Two years have passed since the tragic events of 7 October 2023, an incident that deeply affected Jewish communities worldwide more than any other since Israel’s founding.
For Jews, it was devastating. For Israel, it was a profound humiliation. The founding vision of a Jewish state was built on the promise that such horrors would never be repeated.
A reaction was unavoidable. But the path Israel chose—decimating Gaza, causing widespread civilian casualties—was a deliberate decision. This has made it difficult for many American Jews to reconcile the initial attack with the subsequent actions taken in its name. Now, the community faces a challenge: how to honor the victims of an atrocity while confronting the suffering inflicted on others in their name?
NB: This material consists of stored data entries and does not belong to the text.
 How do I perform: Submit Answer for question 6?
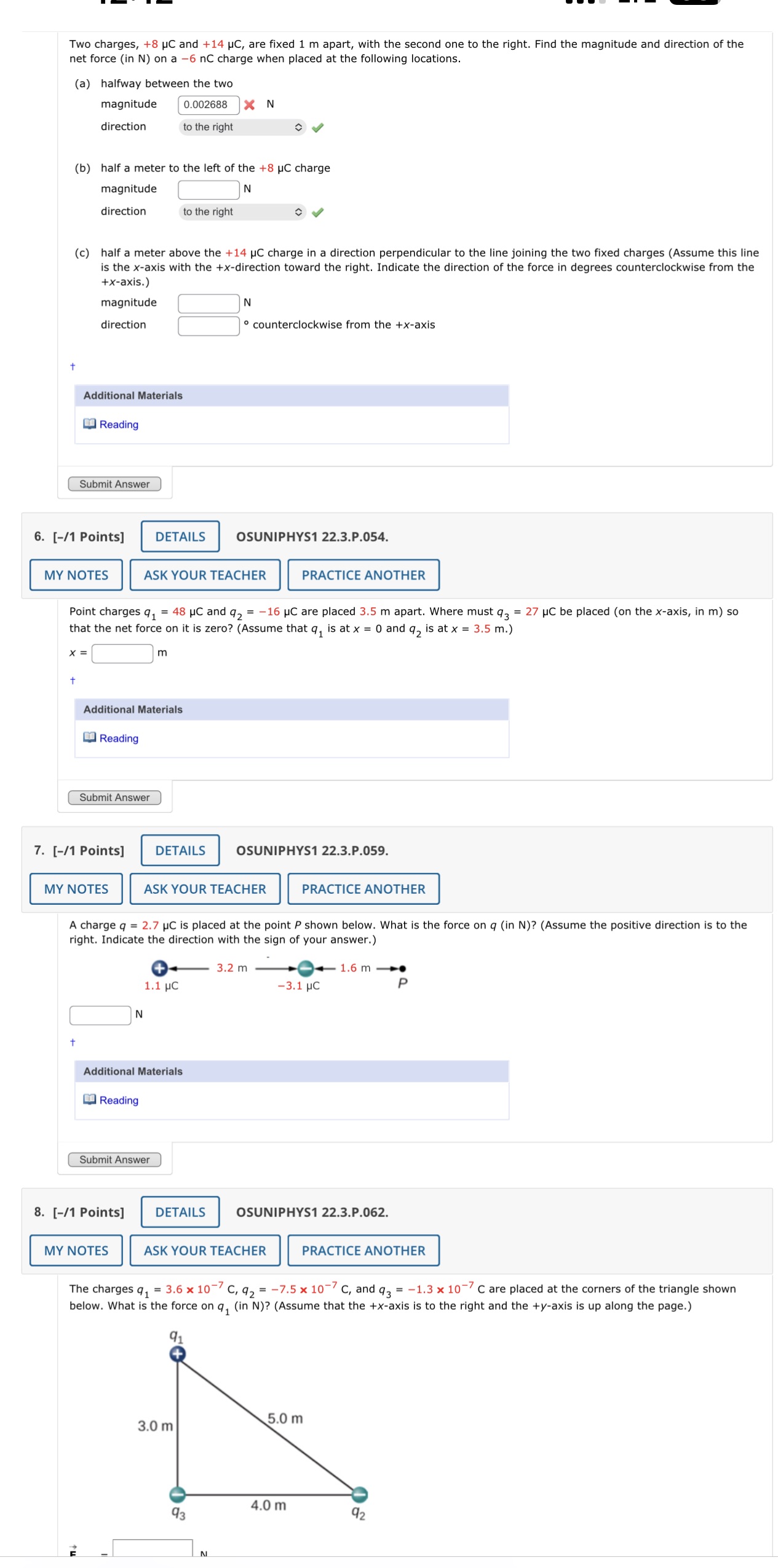pyautogui.click(x=114, y=797)
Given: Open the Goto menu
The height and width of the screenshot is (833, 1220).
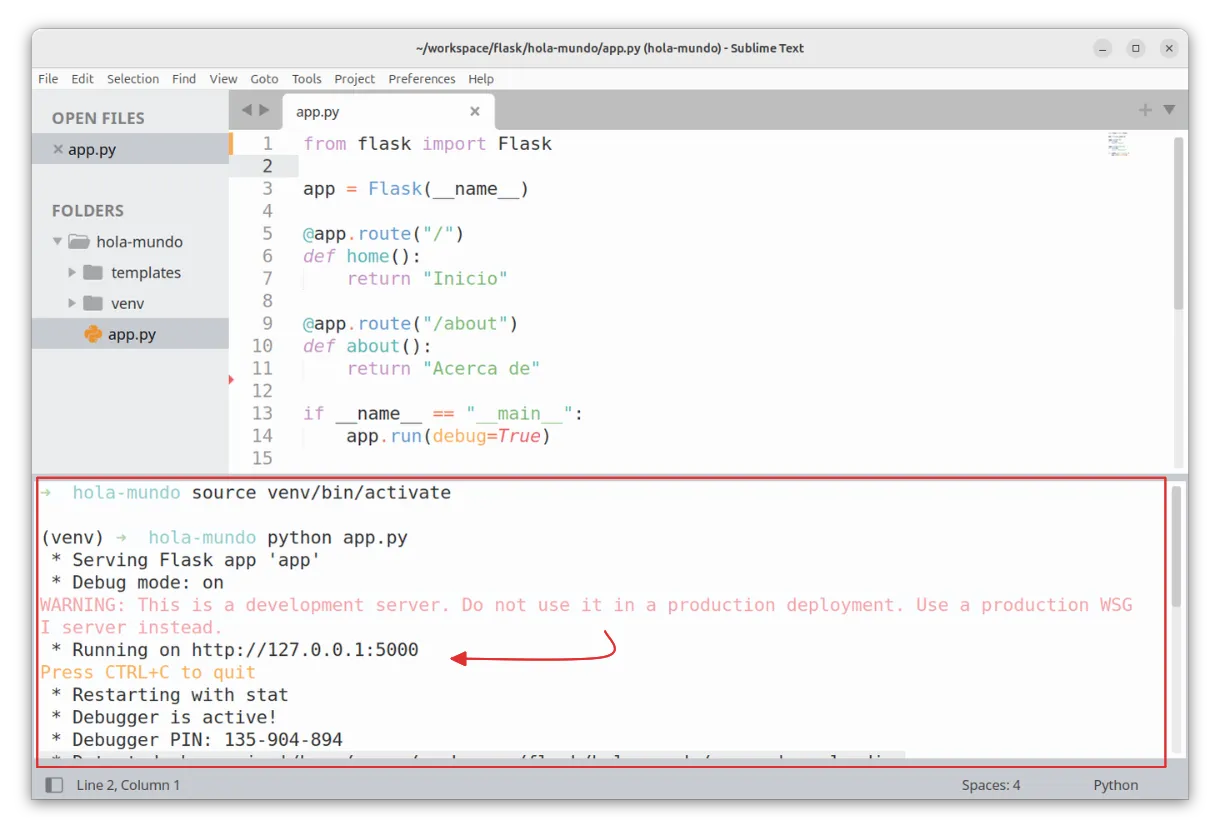Looking at the screenshot, I should (264, 79).
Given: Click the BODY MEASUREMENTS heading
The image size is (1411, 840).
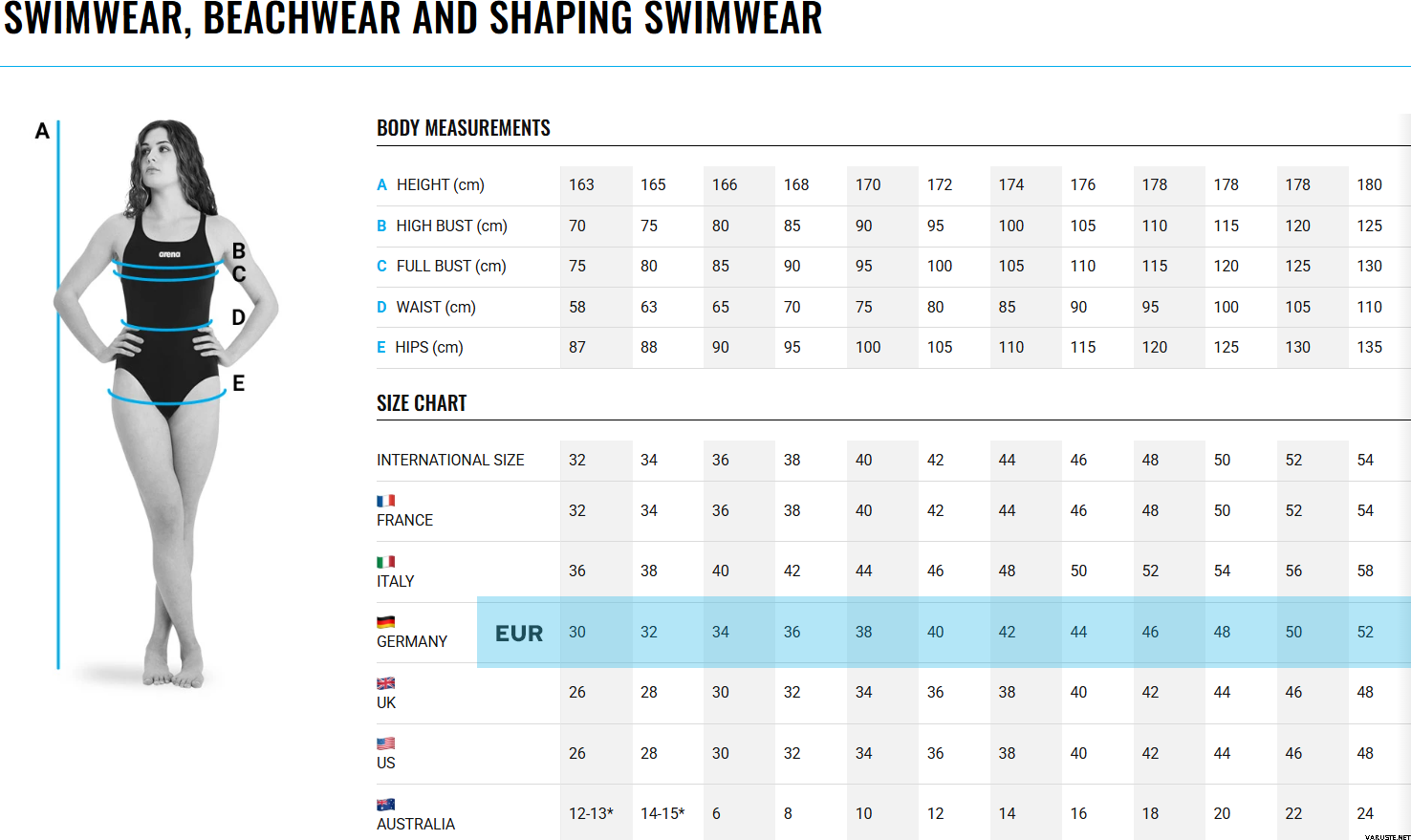Looking at the screenshot, I should pos(464,128).
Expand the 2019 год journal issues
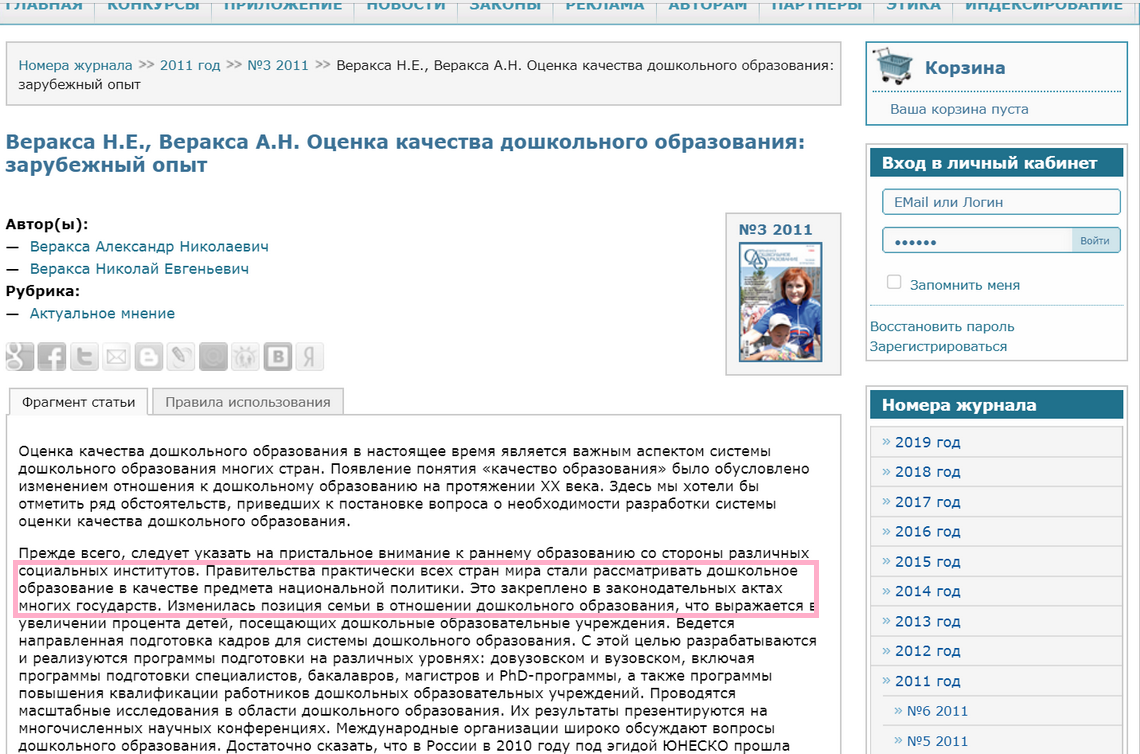The height and width of the screenshot is (754, 1140). tap(927, 442)
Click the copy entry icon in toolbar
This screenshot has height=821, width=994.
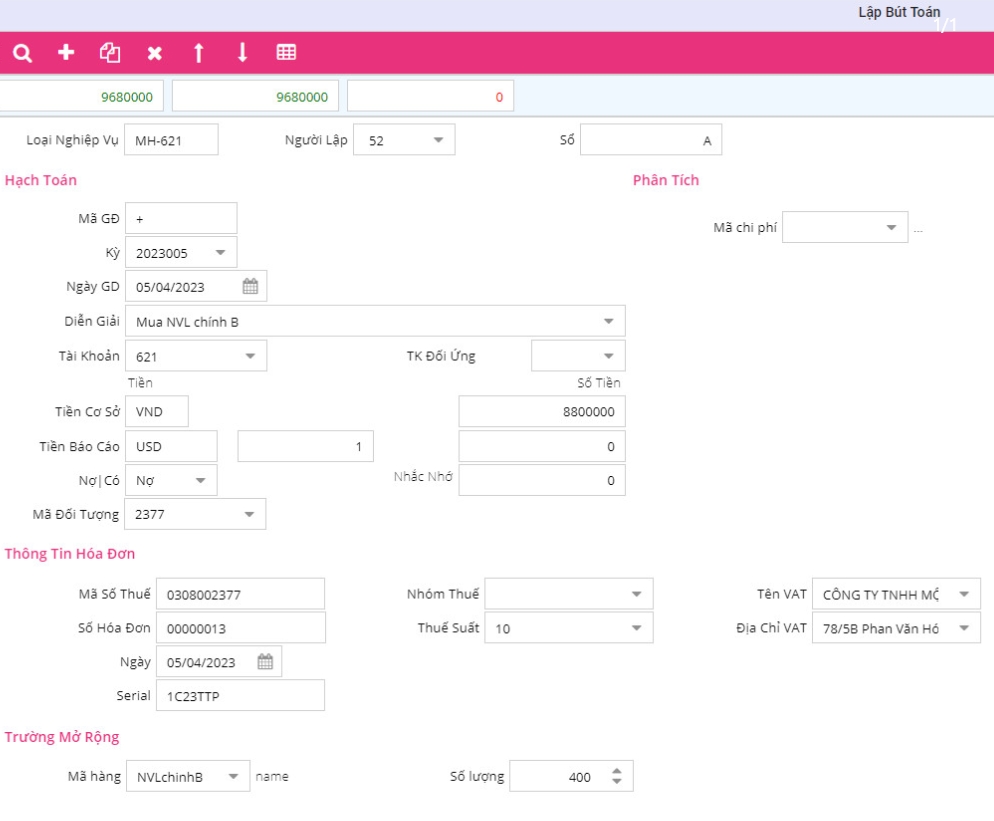[x=110, y=53]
The difficulty of remembrance stems from the lack of agreement on what any of this represents. In fact, among American Jews, the past two years have seen the breakdown of a decades-long alignment on Zionism itself.
Early support for Zionism in the American Jewish community traces back to a 1915 essay by lawyer and future Supreme Court Justice Louis Brandeis, titled *The Jewish Problem; How to Solve It*. However, widespread consensus only solidified after the 1967 Six-Day War. Before that, American Jews held diverse perspectives on the necessity of a Jewish state—Zionists, non-Zionists, and anti-Zionists coexisted in a fragile balance.
This balance endured through the 1950s and 60s, visible in remnants of Jewish socialism, organizations like the non-Zionist American Jewish Committee and the anti-Zionist American Council for Judaism. Louis Finkelstein, chancellor of the Jewish Theological Seminary, viewed Zionism as spiritual rather than political, refusing to allow the Israeli anthem, Hatikvah, at seminary ordinations in the early 1960s. Zionism was not central to Modern Orthodoxy until after 1967. Alternative Jewish identities thrived.
But when Israel defeated its neighbors in the Six-Day War, seizing control of the West Bank, Gaza Strip, Golan Heights, and East Jerusalem, American Jewish perceptions shifted dramatically. Israel’s victory, combined with long-standing fears of another catastrophe, reinforced the belief in the country’s vital role for Jews and became a point of pride. Talk of a "miraculous" triumph and the "liberation" of territory lent Zionism a near-religious fervor. During this period, much of the lingering doubt about Zionism vanished. In the early 1970s, *Commentary* editor Norman Podhoretz famously declared, "We are all Zionists now."
Still, this consensus excluded most ultra-Orthodox Jews, who maintained that a Jewish state should only be established under divine will.